The third-generation cephalosporins (cefotaxime, ceftriaxone, ceftazidime, cefpirome) have very marked activity against gram negative bacteria. Most are useful against Ps. aeruginosa , Serratia and Neisseria species and some Enterobacteriaceae. Some of these compounds have limited activity against gram positive cocci, particularly methicillin-sensitive Staph. aureus. This generation of cephalosporins is particularly effective in meningitis because of their better penetration into the CSF and higher intrinsic activity. However, as these third-generation drugs are more expensive and have a wide antimicrobial spectrum, their use should be based on established guidelines.

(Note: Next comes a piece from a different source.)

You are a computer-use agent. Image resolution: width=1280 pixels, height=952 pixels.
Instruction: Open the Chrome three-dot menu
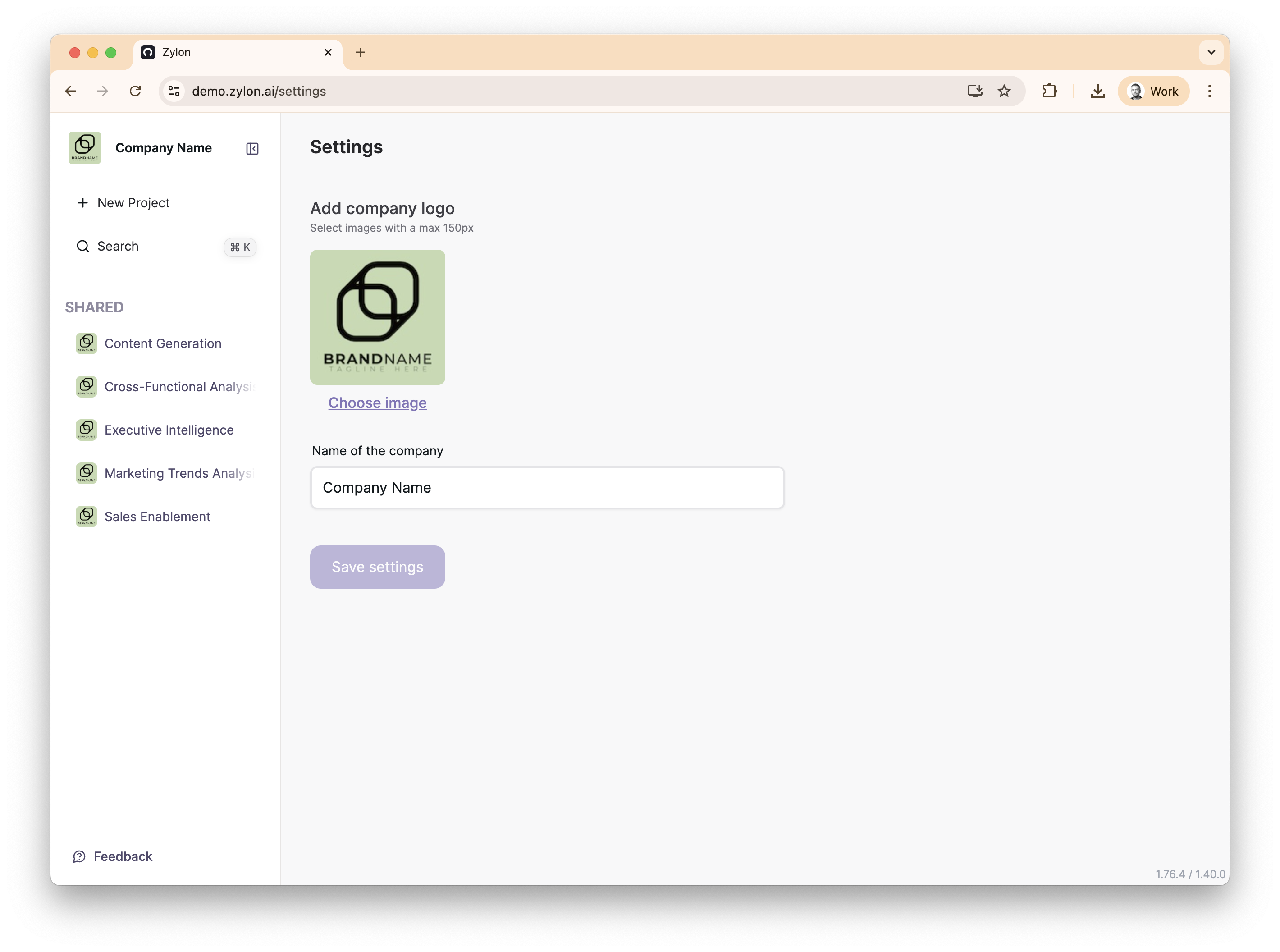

Recently, several compounds have been considered as possibly meriting classification as a fourth generation. Cefepime has activity against gram positive cocci and a broad array of gram negative bacteria, including Ps. aeruginosa and many of the Enterobacteriaceae with inducible chromosomal β-lactamases.

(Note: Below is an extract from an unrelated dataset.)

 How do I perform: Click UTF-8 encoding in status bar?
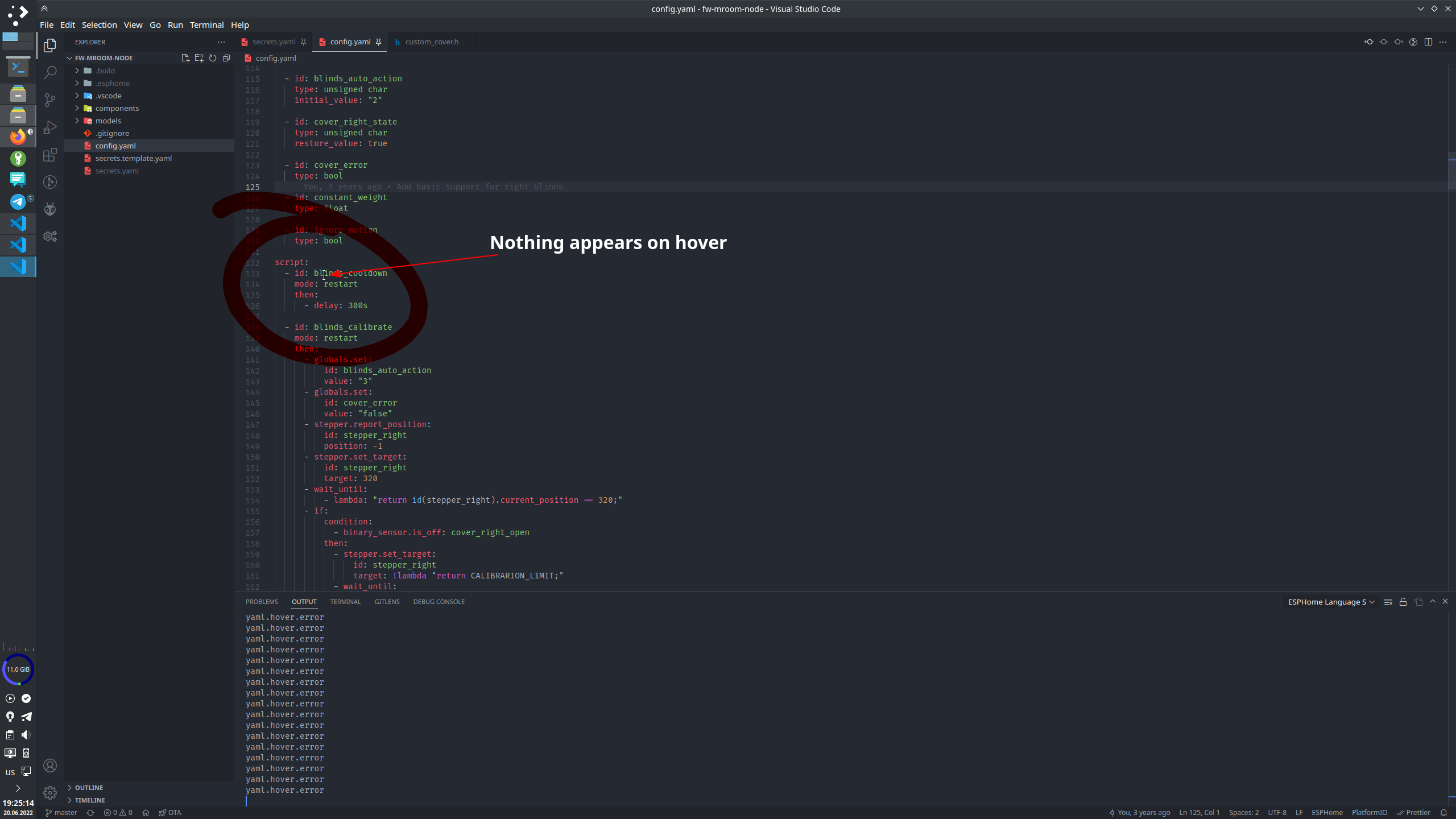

Hypersensitivity reactions are the most common side effects of the cephalosporins and all compounds have been implicated. The reactions appear to be identical to those caused by the penicillins. Immediate reactions, such as anaphylaxis, bronchospasm, angio-oedema and urticaria, have been reported. More commonly, a maculopapular rash develops, usually after several days of therapy. Because of the similarity in structure between the penicillins and the cephalosporins, patients allergic to one class of agents may manifest cross-reactivity when a member of the other class is administered. Studies indicate that about 0.5% of patients allergic to penicillin will demonstrate a clinically apparent reaction when a first-generation cephalosporin is administered (0% for second- and third-generation cephalosporins). Patients with a mild or temporarily distant reaction to penicillin appear to be at low risk of rash or other allergic reactions following the administration of a cephalosporin. However, subjects with a recent history of an immediate reaction to penicillin should not be given a cephalosporin. Other reactions to cephalosporins are uncommon and include diarrhoea, nephrotoxicity, intolerance of alcohol and bleeding disorders.
Penicillin allergy cross-reactivity with cephalosporins is significantly overstated. Cross-reactivity between penicillins and cephalosporins is much less than the 10% commonly cited. Cephalothin, cephalexin, cefadroxil and cefazolin confer an increased risk of allergic reaction among patients with penicillin allergy.
Cefuroxime, cefpodoxime, ceftazidime and ceftriaxone do not increase risk of an allergic reaction.
No cross-reactivity exists between penicillins and third-generation cephalosporins. However, if a patient has known anaphylaxis to penicillin, caution with cephalosporin use is still warranted.